[PATCH] x86_64: add systemd-boot images
Jonas Lochmann
openwrt at jonaslochmann.de
Wed Dec 31 01:30:22 PST 2025
Am Tue, Dec 30, 2025 at 01:43:15PM -0800, schrieb Elliott Mitchell:
> I'm well-aware x86 bootsector booting is being killed. UEFI is better in
> several ways, but rather higher overhead. Yet it was still possible to
> purchase current-generation hardware with bootsector support. I also
> note that is *Intel*, not every company which has ever produced an
> x86-compatible processor.
>
> Not a strong argument, merely a comment bootsector will be around a long
> time. OpenWRT x86 images in theory support hardware manufactured in
> 1995, so bootsector support will need to stick around a long time.
I don't have the goal to remove grub based booting - so legacy booting
will continue working.
> > I know the theoretical option of loading grub as first stage in
> > hypervisors and early in physical hardware. I never saw this beeing used
> > in practice.
>
> I guess this shows we're in different circles. GRUB-PV is recommended
> for booting Linux images on Xen, most Linux distributions document this
> and have packages available.
I found a description from Debian and it does not sound like a
recommendation but like one possible solution [1]. I am working
with KVM for virtualization.
> Such is quite stable.
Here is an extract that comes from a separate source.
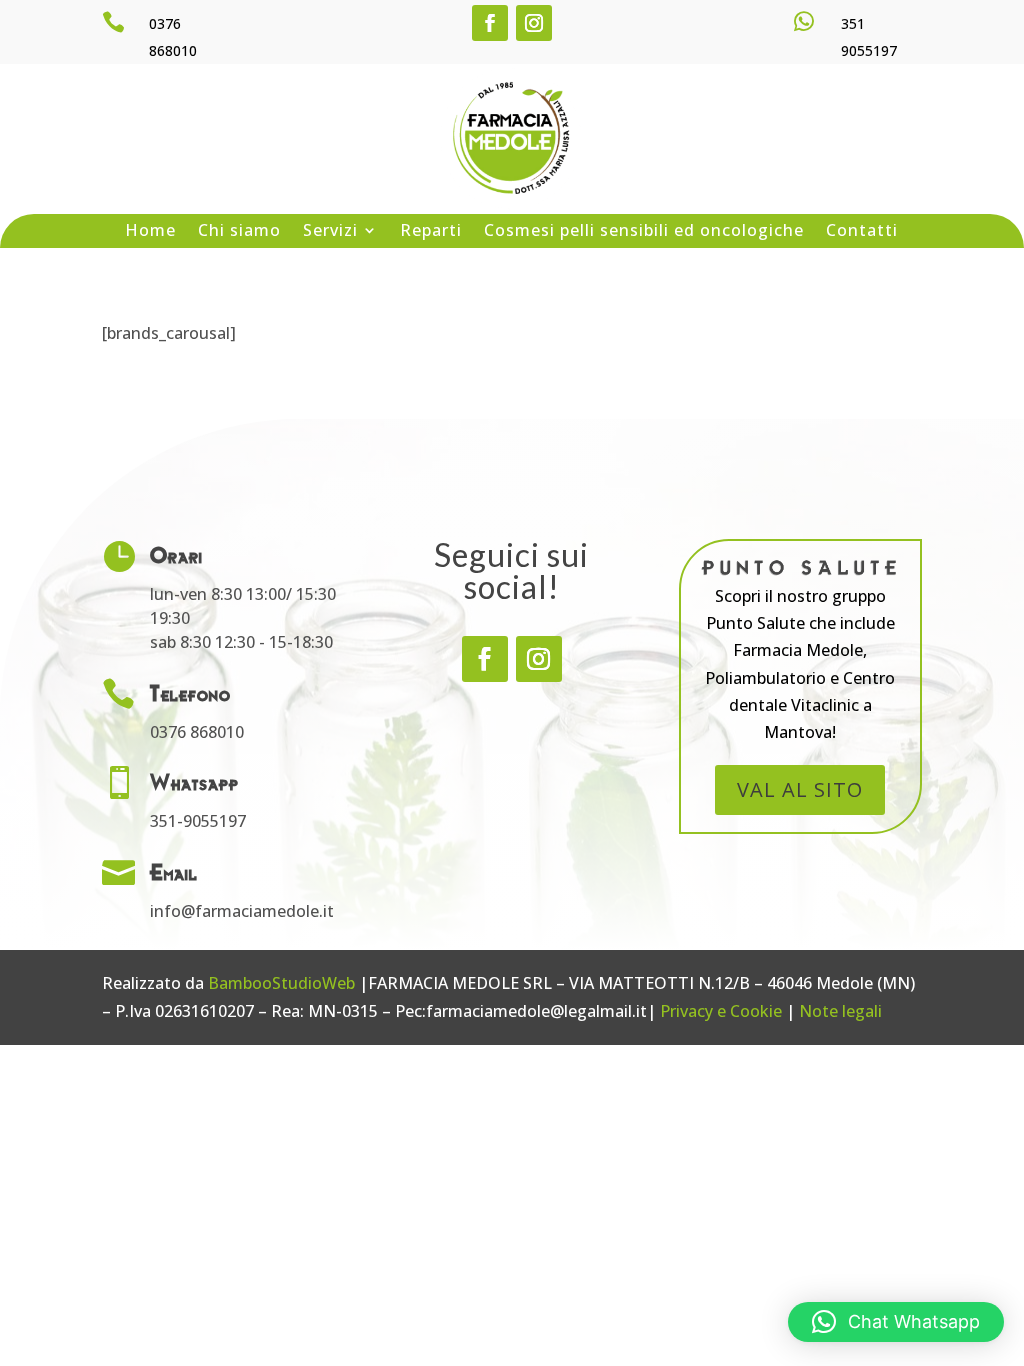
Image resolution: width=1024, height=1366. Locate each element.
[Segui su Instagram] (534, 23)
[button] (896, 1322)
Unlike Python, GRUBv2's configuration file syntax
> has been quite stable. Since 2.0 most changes have been bugfixes and
> module additions. There was talk of chainloading the VM's version of
> GRUB to ensure compatibility, but to my knowledge that has merely been
> proposed.
The grub version and the provided modules and the modules included by
the grub.cfg differ between distributions. I remember beeing able to
boot Fedora from a f2fs partition using Debians grub, but not using
Fedoras grub. If you load a kernel from a efi partition, then all
distributions should be able to handle it - but then you don't need
grub at all.
> > basic things like efi files the best possible entry point. The linux
> > kernel itself can be executed by the uefi, but then I can not specify
> > the command line parameters while still using the default path.
> > systemd-boot is just used as a helper to fill this gap - read a config
> > file and tell the uefi to load the actual kernel. It is possible to
> > develop an own solution for this step - but it's not worth it.
>
> There is one key thing which GRUB allows, but this doesn't claim to.
> GRUB allows having multiple kernels installed and choosing between them.
> Not too urgent for most OpenWRT targets, but critical kernel bugs do
> show up. Being able to keep an older known working kernel around has
> been extremely helpful.
systemd-boot allows that too. With boot counting [2], it can automatically
fall back to an older kernel if the new one has problems.